Although it brings back actors from 2000’s X-Men, the Doomsday teaser shows that much has changed since that movie released. In X-Men, Cyclops was at best a footnote, a milquetoast wet blanket to get in the way of the romance between Famke Janssen’s Jean Grey and Hugh Jackman‘s Wolverine. By the time Mardsen’s Cyclops died in X-Men: The Last Stand, even the character’s fans were happy to see this bland rendition of the team leader put to rest.
In many ways, the 2000 movie’s treatment of Cyclops matched the status quo at the time. Introduced as the team leader in 1963’s X-Men #1, Scott Summers developed into a complex, mature character under writer Chris Claremont’s decade-plus run. Claremont intended for Summers to retire after the death of Jean Grey in the Dark Phoenix Saga, giving him a wife and a son. But when Marvel editorial decided to bring Jean back from the dead, against Claremont’s wishes, Cyclops was written as abandoning his family to return to his old girlfriend.
The decision ruined Cyclops as a character for decades, so much so that few complained when the animated X-Men series portrayed him as a dull block of wood. However, Cyclops was finally rehabilitated over the 2000s, starting with the aforementioned Astonishing X-Men series by Joss Whedon and Cassaday. Through that series, and especially the runs that followed by Warren Ellis, Mike Carey, and Brian Michael Bendis, Cyclops became a radical, a former child soldier so devoted to the cause of mutant liberation that he could accomplish what neither Professor X nor Magneto ever could.

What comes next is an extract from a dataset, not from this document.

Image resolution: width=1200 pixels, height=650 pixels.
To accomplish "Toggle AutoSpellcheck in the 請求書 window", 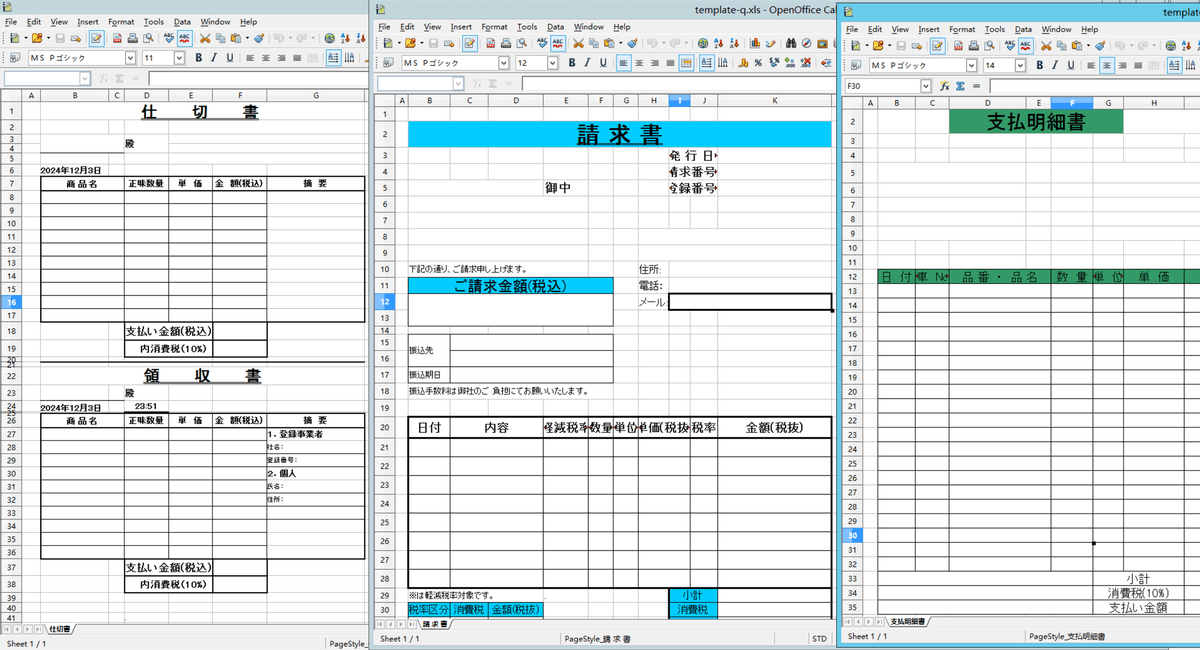I will [558, 44].
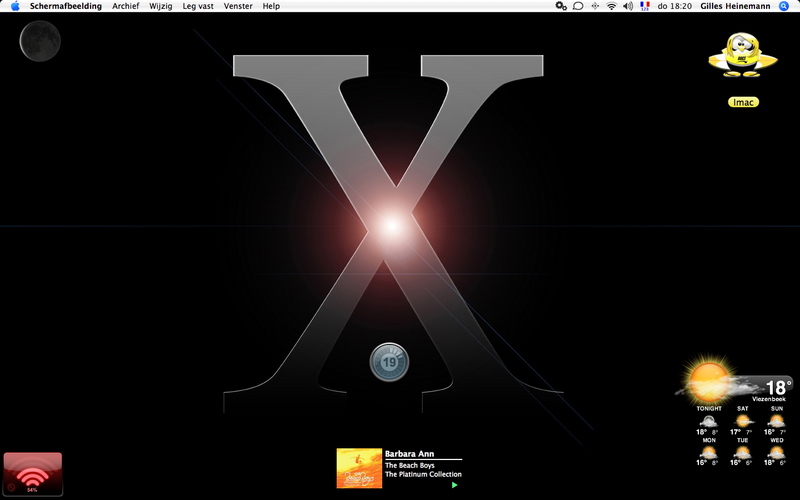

These days, fans recognize Cyclops as a complex character, a highly competent strategist and morally principled hero, whose convictions sometimes make him clash with humans and mutants alike. In short, he’s a far cry from the guy that Marsden had to play in the Fox X-Men movies. If the X-Men scenes from Doomsday are borrowing from those moments from the comics, then the viewers will finally learn what even fan favorites like Wolverine always knew, that Cyclops deserves to lead this team.
Avengers: Doomsday arrives on December 18, 2026.